A useful tool for veterinary practitioners regarding presumptive diagnosis of infectious diarrhea is the
age at which piglets are affected. But this is rather an indicator of which pathogens could be responsible,
and is not as precise as a specific etiologic identification test (Table 1; Straw et al., 2006).
The prevalence and repetitiveness of combined infections of enteropathogens reported worldwide
lead to the introduction of the term ¨mixed-type¨ during epidemiological analysis of diarrhea. However,
most prevalence studies on swine enteropathogens focused on single pathogens (Quilez et al., 1996;
Barreiros et al., 2003) and checking for a multi-infectious etiology has often been neglected (Chae et al.,
2000).
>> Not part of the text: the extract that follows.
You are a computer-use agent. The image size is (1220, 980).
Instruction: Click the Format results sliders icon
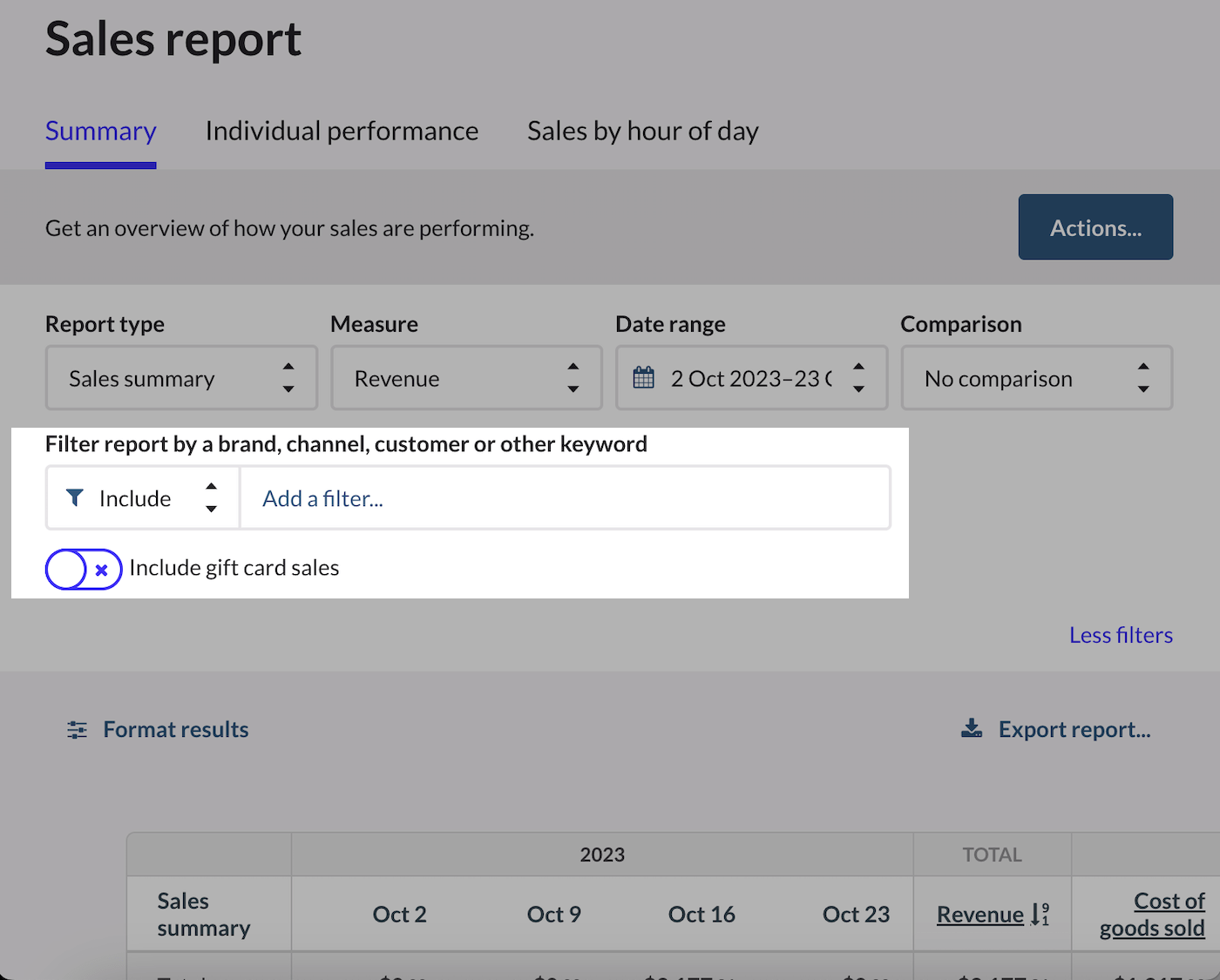pos(76,729)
Studies aimed at the differential identification of gastroenteric infections have displayed swine
diarrhea as a complex syndrome in which several pathogens can be associated (Table 3), explaining a
difficult control of pre- and post-weaning diarrhea in a piggery where enteropathogen identification has
not been well performed. A few surveys undertaken to differentially identify enteric pathogens in
suckling and weaned pigs with diarrhea indicate a high diversity of mixed infections which might lead to
or complicate diarrheal outbreaks in a piggery (Table 4). However, worldwide available data regarding
combined infections of enteropathogens remain difficult to compare as different tests were used for the
same pathogen or diagnoses did not cover all potential enteropathogens.
The main characteristics for differential diagnosis of swine gastroenteric infections were summarized
in Table 2 (adapted from Thomson, 2006).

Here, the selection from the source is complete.